[Records supplied]:
Start of Block

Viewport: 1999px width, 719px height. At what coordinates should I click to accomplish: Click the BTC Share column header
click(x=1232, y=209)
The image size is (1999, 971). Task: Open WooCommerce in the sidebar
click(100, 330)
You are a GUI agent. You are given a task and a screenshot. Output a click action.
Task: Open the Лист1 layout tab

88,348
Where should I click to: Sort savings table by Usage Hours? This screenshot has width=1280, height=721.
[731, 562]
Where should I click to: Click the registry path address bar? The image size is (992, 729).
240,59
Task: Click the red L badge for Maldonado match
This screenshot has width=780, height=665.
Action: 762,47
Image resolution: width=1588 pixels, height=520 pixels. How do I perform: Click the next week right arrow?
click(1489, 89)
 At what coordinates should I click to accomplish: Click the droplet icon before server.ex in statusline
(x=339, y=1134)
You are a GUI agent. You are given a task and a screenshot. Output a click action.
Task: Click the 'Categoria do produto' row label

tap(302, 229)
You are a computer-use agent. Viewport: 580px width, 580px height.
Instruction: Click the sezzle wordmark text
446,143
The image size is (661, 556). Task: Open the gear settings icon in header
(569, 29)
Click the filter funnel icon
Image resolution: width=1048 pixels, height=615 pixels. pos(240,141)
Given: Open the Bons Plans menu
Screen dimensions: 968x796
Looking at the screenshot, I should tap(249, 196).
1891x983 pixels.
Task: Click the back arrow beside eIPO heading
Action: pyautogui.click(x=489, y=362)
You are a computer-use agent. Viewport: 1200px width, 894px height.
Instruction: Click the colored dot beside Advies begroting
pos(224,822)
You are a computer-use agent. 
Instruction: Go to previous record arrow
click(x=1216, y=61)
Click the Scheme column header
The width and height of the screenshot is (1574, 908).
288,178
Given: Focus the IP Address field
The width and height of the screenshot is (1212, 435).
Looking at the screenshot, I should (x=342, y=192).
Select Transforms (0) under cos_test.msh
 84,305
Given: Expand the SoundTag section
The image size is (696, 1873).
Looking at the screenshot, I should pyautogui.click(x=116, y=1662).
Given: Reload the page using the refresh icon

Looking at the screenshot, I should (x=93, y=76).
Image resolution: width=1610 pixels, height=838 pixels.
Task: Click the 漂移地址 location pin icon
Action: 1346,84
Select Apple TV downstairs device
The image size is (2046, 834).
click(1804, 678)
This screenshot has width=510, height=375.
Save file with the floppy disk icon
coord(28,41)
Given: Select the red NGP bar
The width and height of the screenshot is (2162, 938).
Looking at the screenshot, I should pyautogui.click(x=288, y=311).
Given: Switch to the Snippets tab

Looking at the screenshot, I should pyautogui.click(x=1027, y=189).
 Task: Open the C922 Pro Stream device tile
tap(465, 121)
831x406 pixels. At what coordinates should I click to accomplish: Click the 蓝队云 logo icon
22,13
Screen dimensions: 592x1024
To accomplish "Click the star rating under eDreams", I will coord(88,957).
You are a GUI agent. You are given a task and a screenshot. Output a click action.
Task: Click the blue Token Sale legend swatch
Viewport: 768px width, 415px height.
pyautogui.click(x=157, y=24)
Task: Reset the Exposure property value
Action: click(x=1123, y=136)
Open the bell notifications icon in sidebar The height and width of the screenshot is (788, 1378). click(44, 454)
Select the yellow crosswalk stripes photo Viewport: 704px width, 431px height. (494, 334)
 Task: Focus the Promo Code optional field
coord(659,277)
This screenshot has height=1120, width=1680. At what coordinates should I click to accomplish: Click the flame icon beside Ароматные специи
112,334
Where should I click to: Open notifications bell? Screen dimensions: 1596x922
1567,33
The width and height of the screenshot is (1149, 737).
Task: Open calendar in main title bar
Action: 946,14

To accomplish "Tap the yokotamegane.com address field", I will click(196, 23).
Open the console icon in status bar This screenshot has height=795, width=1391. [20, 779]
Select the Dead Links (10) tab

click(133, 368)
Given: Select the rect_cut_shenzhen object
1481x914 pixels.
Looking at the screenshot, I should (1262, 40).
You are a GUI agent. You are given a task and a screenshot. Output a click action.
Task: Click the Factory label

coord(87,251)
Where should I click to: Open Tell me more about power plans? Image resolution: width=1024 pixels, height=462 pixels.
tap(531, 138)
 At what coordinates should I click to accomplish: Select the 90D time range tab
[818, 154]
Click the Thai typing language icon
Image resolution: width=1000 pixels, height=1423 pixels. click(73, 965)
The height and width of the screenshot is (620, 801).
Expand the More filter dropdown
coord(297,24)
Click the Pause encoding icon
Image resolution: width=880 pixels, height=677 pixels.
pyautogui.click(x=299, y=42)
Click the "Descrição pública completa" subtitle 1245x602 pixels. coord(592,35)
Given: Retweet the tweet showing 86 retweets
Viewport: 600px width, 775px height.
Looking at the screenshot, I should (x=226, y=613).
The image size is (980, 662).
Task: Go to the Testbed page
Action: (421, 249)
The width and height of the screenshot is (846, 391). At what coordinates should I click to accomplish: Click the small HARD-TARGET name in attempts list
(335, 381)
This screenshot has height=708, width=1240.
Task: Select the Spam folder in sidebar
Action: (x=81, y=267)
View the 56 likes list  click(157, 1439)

End of Block

[Task item]: For every line in the listing above that contains "will", copy that line.

[Solution]:
To accomplish "Click the star rating under eDreams", I will coord(88,957).
To accomplish "Tap the yokotamegane.com address field", I will click(196, 23).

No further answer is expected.